This case, originally heard by the Committee on 19 March 2004, comprised of one item. The promotional wording objected to: “Zubrin is the only NSAID licensed for use in dogs with mild renal impairment” and “it can be used in subclinical cases without causing further renal damage”, appeared in Schering-Plough Animal Health’s “Are you kind to kidneys” Zubrin marketing aid ZUB/07/03/000689. The promotion was directed principally to Vets.

Part A of the case concerned the fundamental issue of whether it was inaccurate to promote, by use of reference in the EPAR (European Public Assessment Report) document which indicated no adverse affects had been found in respect of treatment by Zubrin for use in dogs suffering mild renal impairment, in the context of it being the only NSAID licensed for such use, which could only arise from an indication given within the SPC (Summary of Product Characteristics). Part B of the case concerned whether it was proper to claim benefits for diseased animals when the studies referred to only related to healthy animals.

The Respondent’s representatives maintained that the EPAR was not just a discussion document, but a reflection of the actual thinking of the European Medicines Evaluation Agency (EMEA) which licensed the products through a centralised procedure.
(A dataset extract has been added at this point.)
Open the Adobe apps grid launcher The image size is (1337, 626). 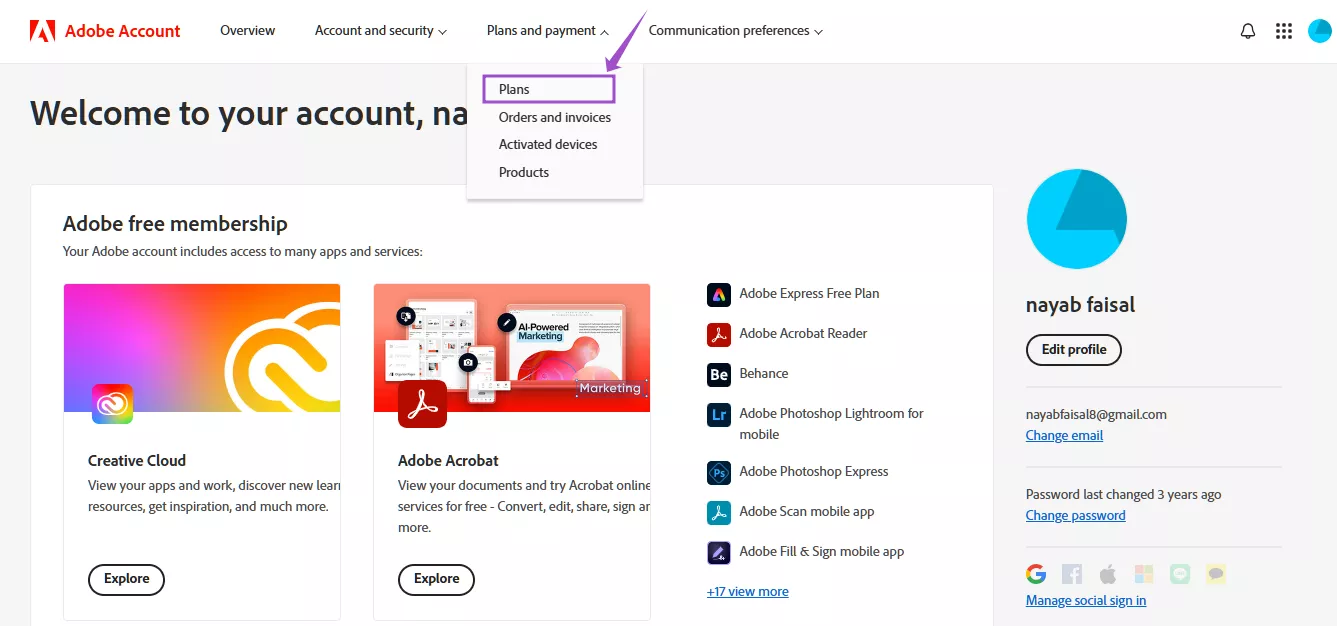[x=1283, y=30]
The Respondent’s representatives confirmed that the legal licensed indications for the product could only arise from the SPC.

The Complainant argued that there was a difference between an absence of a contra-indication and a positive licensed indication give by the SPC. The Respondent’s response to this point was that the fact there was no contra-indication within the general licence given by the SPC, meant that in effect the product was licensed in the manner indicated.
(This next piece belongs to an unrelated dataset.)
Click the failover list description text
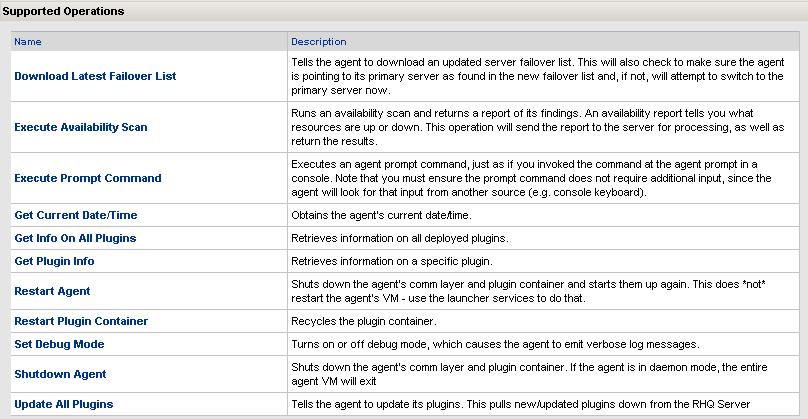The image size is (808, 419). 537,76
The Respondent’s representatives also stated that there was no way that a study could be produced involving diseased dogs. because that was not the standard practice; only healthy animals were used. However, their view was that the benefit or lack of contra-indication in healthy dogs was a perfectly reasonable authority to use in the context utilised.
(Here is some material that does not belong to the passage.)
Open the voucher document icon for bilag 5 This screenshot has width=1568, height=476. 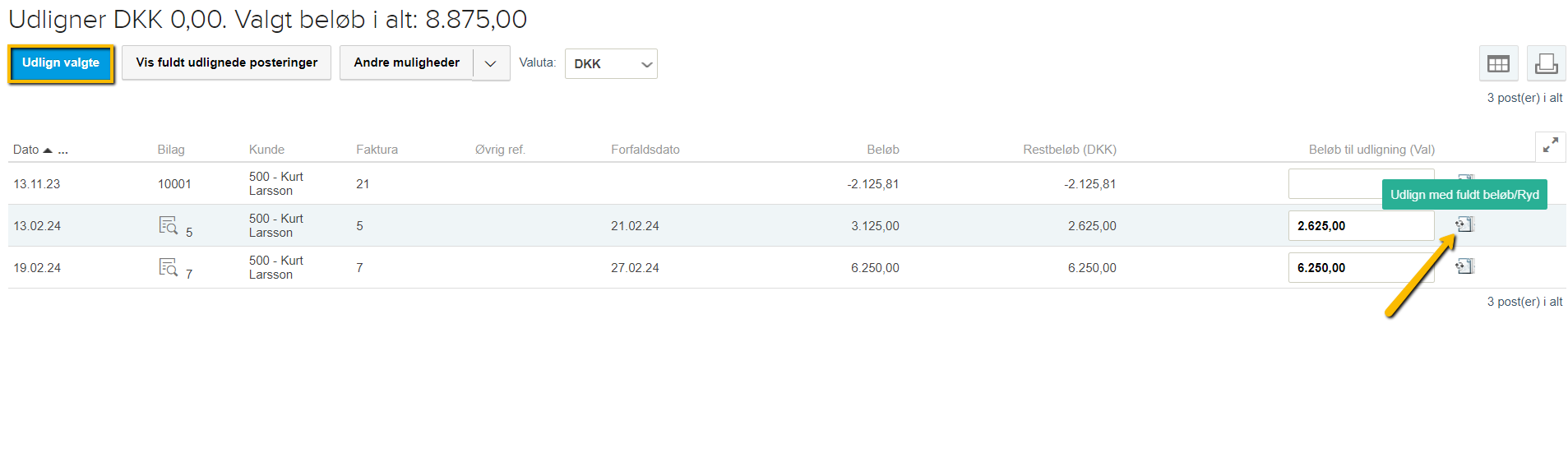[x=168, y=225]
The unanimous decision of the Committee was:-

With regard to part A of the complaint, the Committee considered that the statement “Zubrin is the only NSAID licensed for use in dogs with mild renal impairment” was misleading since the SPC contains no such positive statement as opposed to an absence of contra-indication. Accordingly the Committee found a breach of Clause 4.3 of the Code.

The Committee also considered that the statement “it can be used in subclinical cases without causing further renal damage” was not substantiated. Accordingly the Committee found a breach of Clause 4.5 of the Code.

Having regard to its findings in respect of part A, the Committee did not consider it necessary to give a separate ruling on part B of the complaint.

* * *

Case 237/12/03 was referred back to the Committee on their 21st of May 2004 meeting. The Complainant alleged the Respondent had breached their Undertaking and three additional items of complaint were raised:-

Firstly, “Doubly active on pain; uniquely kind to kidneys”. This was contained in a mailer which was produced prior to the Committee’s decision being made known to the Respondent, but which had continued to be used thereafter and in particular, was available at the BSAVA Congress.

Secondly, there was an oral representation made on the 2nd of April 2004, as reported in the letter of complaint dated 7 April 2004.

Thirdly, there was the new Respondent’s detail aid and the three issues referred to in that, the first being a repetition of the concern regarding the wording “uniquely kind to kidneys”, and then two other matters which constitute the new Case 240/05/04.

The Respondent confirmed that the mailer available at BSAVA, had been voluntarily withdrawn on 2 April 2004, after consultation with the Complainant and the Chief Executive (NOAH).

With regards to the oral representation, the Respondent drew attention to the fact that the person to whom the alleged representations had been made, was an employee of the Complainant. The Respondent had checked with the representative in question, who simply could not recall precisely what he had said.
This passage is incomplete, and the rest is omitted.